▸ **Task brief**
Copy out every one of the lines below word for word, without changing any character or line break.

+++++

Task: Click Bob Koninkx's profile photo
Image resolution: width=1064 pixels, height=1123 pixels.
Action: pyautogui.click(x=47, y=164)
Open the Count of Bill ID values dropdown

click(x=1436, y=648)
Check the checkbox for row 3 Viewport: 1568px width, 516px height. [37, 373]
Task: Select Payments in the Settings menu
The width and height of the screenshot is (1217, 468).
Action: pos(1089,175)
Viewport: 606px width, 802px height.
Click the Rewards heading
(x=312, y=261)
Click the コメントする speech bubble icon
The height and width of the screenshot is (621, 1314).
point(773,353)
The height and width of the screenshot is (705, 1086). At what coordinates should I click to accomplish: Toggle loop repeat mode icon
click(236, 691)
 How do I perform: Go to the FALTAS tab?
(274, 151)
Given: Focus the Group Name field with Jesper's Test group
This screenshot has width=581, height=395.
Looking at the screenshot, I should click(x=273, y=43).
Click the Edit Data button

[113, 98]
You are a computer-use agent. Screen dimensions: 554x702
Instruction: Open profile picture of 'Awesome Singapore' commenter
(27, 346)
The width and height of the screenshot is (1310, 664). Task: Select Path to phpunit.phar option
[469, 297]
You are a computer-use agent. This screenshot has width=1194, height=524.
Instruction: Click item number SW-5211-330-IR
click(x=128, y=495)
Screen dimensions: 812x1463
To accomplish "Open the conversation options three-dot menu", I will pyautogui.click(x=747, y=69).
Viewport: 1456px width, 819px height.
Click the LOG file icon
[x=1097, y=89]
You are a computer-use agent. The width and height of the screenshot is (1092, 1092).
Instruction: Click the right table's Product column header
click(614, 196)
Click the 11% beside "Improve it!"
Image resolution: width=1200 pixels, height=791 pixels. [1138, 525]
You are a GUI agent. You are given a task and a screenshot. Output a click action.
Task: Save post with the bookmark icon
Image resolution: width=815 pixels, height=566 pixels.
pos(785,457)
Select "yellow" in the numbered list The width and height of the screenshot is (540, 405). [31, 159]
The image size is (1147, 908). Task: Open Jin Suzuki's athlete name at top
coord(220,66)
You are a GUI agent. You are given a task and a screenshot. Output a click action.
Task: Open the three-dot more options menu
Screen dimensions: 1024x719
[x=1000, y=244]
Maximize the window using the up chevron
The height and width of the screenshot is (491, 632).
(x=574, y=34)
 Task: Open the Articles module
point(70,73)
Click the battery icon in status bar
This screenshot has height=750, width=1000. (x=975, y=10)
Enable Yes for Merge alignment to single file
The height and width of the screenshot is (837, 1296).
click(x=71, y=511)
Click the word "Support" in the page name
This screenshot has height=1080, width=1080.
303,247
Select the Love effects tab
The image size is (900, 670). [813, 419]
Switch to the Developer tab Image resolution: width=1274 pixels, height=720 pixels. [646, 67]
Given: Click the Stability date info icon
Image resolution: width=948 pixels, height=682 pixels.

+++++

▸ **Result of the exercise**
Task: Click Bob Koninkx's profile photo
Image resolution: width=1064 pixels, height=1123 pixels.
Action: pyautogui.click(x=47, y=164)
Open the Count of Bill ID values dropdown

click(x=1436, y=648)
Check the checkbox for row 3 Viewport: 1568px width, 516px height. [37, 373]
Task: Select Payments in the Settings menu
The width and height of the screenshot is (1217, 468).
Action: pos(1089,175)
Viewport: 606px width, 802px height.
Click the Rewards heading
(x=312, y=261)
Click the コメントする speech bubble icon
The height and width of the screenshot is (621, 1314).
point(773,353)
The height and width of the screenshot is (705, 1086). At what coordinates should I click to accomplish: Toggle loop repeat mode icon
click(236, 691)
 How do I perform: Go to the FALTAS tab?
(274, 151)
Given: Focus the Group Name field with Jesper's Test group
This screenshot has width=581, height=395.
Looking at the screenshot, I should click(x=273, y=43).
Click the Edit Data button

[113, 98]
You are a computer-use agent. Screen dimensions: 554x702
Instruction: Open profile picture of 'Awesome Singapore' commenter
(27, 346)
The width and height of the screenshot is (1310, 664). Task: Select Path to phpunit.phar option
[469, 297]
You are a computer-use agent. This screenshot has width=1194, height=524.
Instruction: Click item number SW-5211-330-IR
click(x=128, y=495)
Screen dimensions: 812x1463
To accomplish "Open the conversation options three-dot menu", I will pyautogui.click(x=747, y=69).
Viewport: 1456px width, 819px height.
Click the LOG file icon
[x=1097, y=89]
You are a computer-use agent. The width and height of the screenshot is (1092, 1092).
Instruction: Click the right table's Product column header
click(614, 196)
Click the 11% beside "Improve it!"
Image resolution: width=1200 pixels, height=791 pixels. [1138, 525]
You are a GUI agent. You are given a task and a screenshot. Output a click action.
Task: Save post with the bookmark icon
Image resolution: width=815 pixels, height=566 pixels.
pos(785,457)
Select "yellow" in the numbered list The width and height of the screenshot is (540, 405). [31, 159]
The image size is (1147, 908). Task: Open Jin Suzuki's athlete name at top
coord(220,66)
You are a GUI agent. You are given a task and a screenshot. Output a click action.
Task: Open the three-dot more options menu
Screen dimensions: 1024x719
[x=1000, y=244]
Maximize the window using the up chevron
The height and width of the screenshot is (491, 632).
(x=574, y=34)
 Task: Open the Articles module
point(70,73)
Click the battery icon in status bar
This screenshot has height=750, width=1000. (x=975, y=10)
Enable Yes for Merge alignment to single file
The height and width of the screenshot is (837, 1296).
click(x=71, y=511)
Click the word "Support" in the page name
This screenshot has height=1080, width=1080.
303,247
Select the Love effects tab
The image size is (900, 670). [813, 419]
Switch to the Developer tab Image resolution: width=1274 pixels, height=720 pixels. [646, 67]
Given: Click the Stability date info icon
Image resolution: width=948 pixels, height=682 pixels.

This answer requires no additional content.